Always use a migration tool
# Node.js — Knex
knex migrate:make add_status_to_orders
knex migrate:latest
# Node.js — Prisma
prisma migrate dev --name add_status_to_orders
prisma migrate deploy
Never run raw DDL in production manually. Migrations must be:
- Version controlled (committed to git)
- Reversible (have an
upanddown) - Run as part of deployment
Safe migration patterns
Adding a column: Always safe.
-- Safe: new nullable column
ALTER TABLE orders ADD COLUMN shipped_at TIMESTAMPTZ;
-- Safe: new column with default
ALTER TABLE orders ADD COLUMN priority INT NOT NULL DEFAULT 0;
Adding a NOT NULL column without default: Dangerous — rewrites the whole table.
-- Bad: locks the table for the entire rewrite
ALTER TABLE orders ADD COLUMN channel VARCHAR NOT NULL;
-- Good: three-step approach
-- Step 1: add nullable (deploy)
ALTER TABLE orders ADD COLUMN channel VARCHAR;
-- Step 2: backfill (run separately, can be slow)
UPDATE orders SET channel = 'web' WHERE channel IS NULL;
-- Step 3: add NOT NULL constraint (deploy after backfill)
ALTER TABLE orders ALTER COLUMN channel SET NOT NULL;
Renaming a column: Never rename directly — breaks running code.
-- Step 1: add new column
ALTER TABLE orders ADD COLUMN customer_id BIGINT;
-- Step 2: copy data
UPDATE orders SET customer_id = user_id;
-- Step 3: deploy code that uses customer_id
-- Step 4: drop old column (after old code is gone)
ALTER TABLE orders DROP COLUMN user_id;
Adding an index: Use CONCURRENTLY to avoid locking.
-- Bad: locks the table
CREATE INDEX idx_orders_status ON orders (status);
-- Good: runs without locking (takes longer but doesn't block reads/writes)
CREATE INDEX CONCURRENTLY idx_orders_status ON orders (status);
Naming Conventions
Consistent naming makes the schema self-documenting.
-- Tables: snake_case, plural
orders
order_items
user_profiles
product_categories
-- Columns: snake_case
user_id
created_at
deleted_at
is_active
-- Primary keys: always `id`
id BIGSERIAL PRIMARY KEY
-- Foreign keys: {referenced_table_singular}_id
user_id REFERENCES users(id)
product_id REFERENCES products(id)
order_id REFERENCES orders(id)
-- Indexes: idx_{table}_{columns}
idx_orders_user_id
idx_orders_status_created_at
idx_users_lower_email
-- Timestamps: created_at, updated_at, deleted_at (never `timestamp`)

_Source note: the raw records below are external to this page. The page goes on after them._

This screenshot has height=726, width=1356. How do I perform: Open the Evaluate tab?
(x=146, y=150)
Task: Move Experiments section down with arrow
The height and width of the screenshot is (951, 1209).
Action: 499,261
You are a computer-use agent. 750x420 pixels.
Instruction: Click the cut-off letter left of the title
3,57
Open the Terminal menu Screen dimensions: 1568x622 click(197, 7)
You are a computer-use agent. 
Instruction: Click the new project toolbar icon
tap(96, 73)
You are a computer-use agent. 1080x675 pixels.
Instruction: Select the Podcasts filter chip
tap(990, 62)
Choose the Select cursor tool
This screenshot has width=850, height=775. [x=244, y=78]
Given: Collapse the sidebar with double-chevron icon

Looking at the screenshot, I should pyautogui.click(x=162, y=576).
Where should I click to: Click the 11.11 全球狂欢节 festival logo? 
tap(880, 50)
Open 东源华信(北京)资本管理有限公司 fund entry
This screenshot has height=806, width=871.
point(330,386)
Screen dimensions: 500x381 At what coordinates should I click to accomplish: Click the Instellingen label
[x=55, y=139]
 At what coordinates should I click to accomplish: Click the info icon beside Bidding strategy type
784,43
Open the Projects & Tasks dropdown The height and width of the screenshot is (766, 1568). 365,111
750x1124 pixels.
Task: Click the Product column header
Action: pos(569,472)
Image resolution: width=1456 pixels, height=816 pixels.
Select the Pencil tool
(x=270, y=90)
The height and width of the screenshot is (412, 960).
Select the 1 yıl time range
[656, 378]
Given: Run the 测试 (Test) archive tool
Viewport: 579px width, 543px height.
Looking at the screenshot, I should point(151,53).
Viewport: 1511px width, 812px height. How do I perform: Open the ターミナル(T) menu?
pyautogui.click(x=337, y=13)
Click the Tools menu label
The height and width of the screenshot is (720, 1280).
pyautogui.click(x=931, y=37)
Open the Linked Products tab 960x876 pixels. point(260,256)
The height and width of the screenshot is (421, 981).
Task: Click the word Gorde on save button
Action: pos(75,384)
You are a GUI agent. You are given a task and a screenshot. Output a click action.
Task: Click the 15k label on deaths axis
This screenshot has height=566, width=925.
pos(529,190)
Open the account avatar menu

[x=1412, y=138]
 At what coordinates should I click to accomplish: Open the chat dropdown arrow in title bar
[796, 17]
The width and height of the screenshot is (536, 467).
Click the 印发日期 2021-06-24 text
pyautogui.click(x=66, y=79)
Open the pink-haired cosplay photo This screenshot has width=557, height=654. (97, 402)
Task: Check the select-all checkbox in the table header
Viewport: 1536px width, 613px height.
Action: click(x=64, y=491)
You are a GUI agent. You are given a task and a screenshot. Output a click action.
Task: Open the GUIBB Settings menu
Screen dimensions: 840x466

created_at TIMESTAMPTZ NOT NULL DEFAULT NOW()
updated_at TIMESTAMPTZ NOT NULL DEFAULT NOW()
Audit Columns — Every Table Should Have Them
CREATE TABLE orders (
id BIGSERIAL PRIMARY KEY,
-- Business columns
user_id BIGINT NOT NULL REFERENCES users(id),
total NUMERIC(10, 2) NOT NULL,
status VARCHAR(50) NOT NULL DEFAULT 'PENDING',
-- Audit columns — on every table
created_at TIMESTAMPTZ NOT NULL DEFAULT NOW(),
updated_at TIMESTAMPTZ NOT NULL DEFAULT NOW(),
created_by BIGINT REFERENCES users(id), -- who created it
deleted_at TIMESTAMPTZ -- soft delete
);
-- Auto-update updated_at on every change
CREATE OR REPLACE FUNCTION set_updated_at()
RETURNS TRIGGER AS $$
BEGIN
NEW.updated_at = NOW();
RETURN NEW;
END;
$$ LANGUAGE plpgsql;
CREATE TRIGGER orders_updated_at
BEFORE UPDATE ON orders
FOR EACH ROW EXECUTE FUNCTION set_updated_at();
Interview definition (short answer)
"Good schema design starts with correct data types (NUMERIC for money, TIMESTAMPTZ not TIMESTAMP, TEXT not VARCHAR), normalization to 3NF, proper foreign keys with indexes, and soft deletes where audit trails matter. Schema changes in production must be done in backward-compatible steps — add columns nullable first, backfill, then add constraints. Never drop columns or rename them in the same deploy as the code change."